• [Excerpt]:

'''

Unit 4 - THE PRICE SYSTEM (11 Days)

In market economies, there is no central authority that decides how many different kinds of sandwiches are provided for lunch every day at restaurants and stores, how many loaves of bread are baked, how many toys are produced before the holidays, or what the prices will be for sandwiches, bread, and toys. Students should understand that, instead, most prices in market economies are established by interaction between buyers and sellers.

Understanding how market prices and output levels are determined helps people anticipate market opportunities and make better choices as consumers and producers. It will also help them realize that market allocations are impersonal.2

EPF.3 The student will demonstrate knowledge of the price system by

a: examining the laws of supply and demand and the determinants of each

(BUS6120.036)

Days 1 and 2 The law of demand

Day 3 The law of supply

EPF.3 The student will demonstrate knowledge of the price system by

b. explaining how the interaction of supply and demand determines equilibrium price.

(BUS6120.036)

Day 1 Bringing supply and demand together for equilibrium price

EPF.3 The student will demonstrate knowledge of the price system by

a: examining the laws of supply and demand and the determinants of each

(BUS6120.036)

'''

• [Material provided]:

'''

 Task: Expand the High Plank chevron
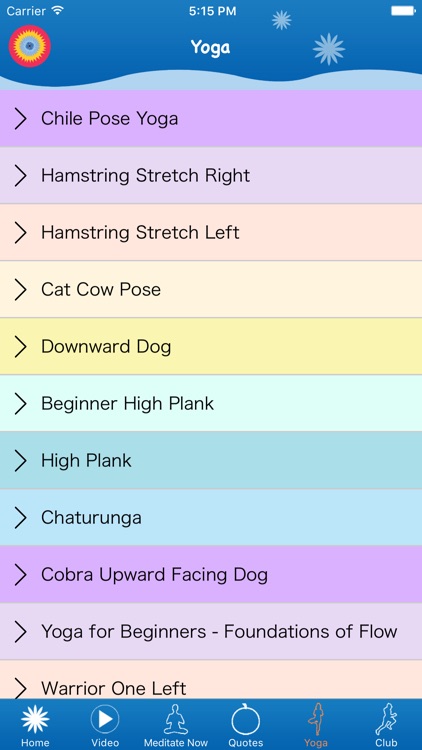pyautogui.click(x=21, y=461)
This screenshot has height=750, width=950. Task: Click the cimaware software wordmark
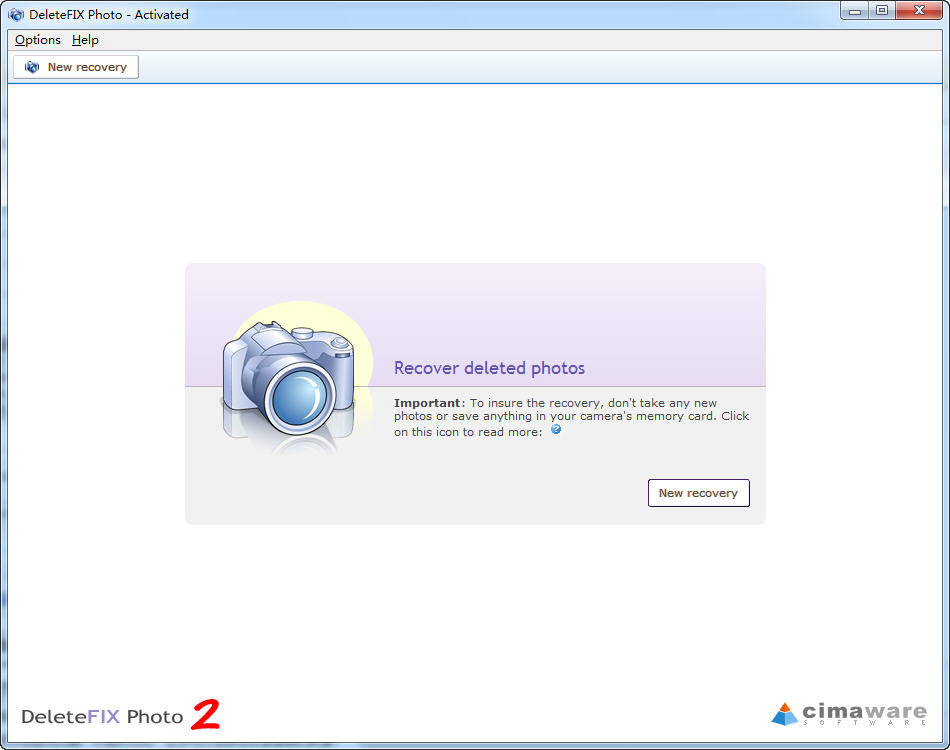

'''

• [Set tasks]:
A – Using the price system unit outline, decide whether each statement agrees with it, and back each yes or no with the exact deciding words: (i) In market economies, a central authority decides what bread and toys will cost. (ii) The law of supply is covered on Day 3. (iii) The unit is planned to last 11 days.
B – According to the price system unit outline, how are most prices in market economies established?
C – Write the next part of the price system unit outline, picking up after its final line.
Nothing in the listing is needed here.

• [Answers provided]:
A –
(i) No: "In market economies, there is no central authority that decides"
(ii) Yes: "Day 3 The law of supply"
(iii) Yes: "THE PRICE SYSTEM (11 Days)"

B – By interaction between buyers and sellers.

C –
Day 1 What causes demand to change?

Day 2 What causes supply to change?

Day 3 Practice

EPF.3 The student will demonstrate knowledge of the price system by

c. by describing the elasticity of supply and demand.

(BUS6120.036)

Day 1 How responsive are consumers and producers to price changes? That’s elasticity!

EPF.3 The student will demonstrate knowledge of the price system by

d. examining the purposes and implications of price ceilings and price floors.

(BUS6120.036)

Day 1 Price ceilings and floors—oh my!

Day 2 Review supply, demand, equilibrium price, determinants of supply & demand,

elasticity, price ceilings and price floors

Evaluation day


Days 1 and 2 - The law of demand

Content Knowledge

A price is what people pay when they buy a good or service, and what they receive when they sell a good or service. A market exists whenever buyers and sellers exchange goods or services. Market prices are determined through the buying and selling decisions made by buyers and sellers.

Higher prices for a good or service provide incentives for buyers to purchase less of that good

or service. Lower prices for a good or service provide incentives for buyers to purchase more of that good or service. This well-established relationship between price and quantity demanded, known as the law of demand, exists as long as other factors influencing demand do not change.2

Vocabulary

Demand – The quantity of a good or service that buyers are willing and able to buy at all possible prices during a period of time.

Demand curve – A graph used to show the data from a demand schedule. The vertical axis shows the price and the horizontal access shows the quantity demanded. A demand curve shows an inverse relationship – the curve slopes downward from left to right.

Demand schedule – A table showing the quantity demanded of a good or service corresponding to a number of prices.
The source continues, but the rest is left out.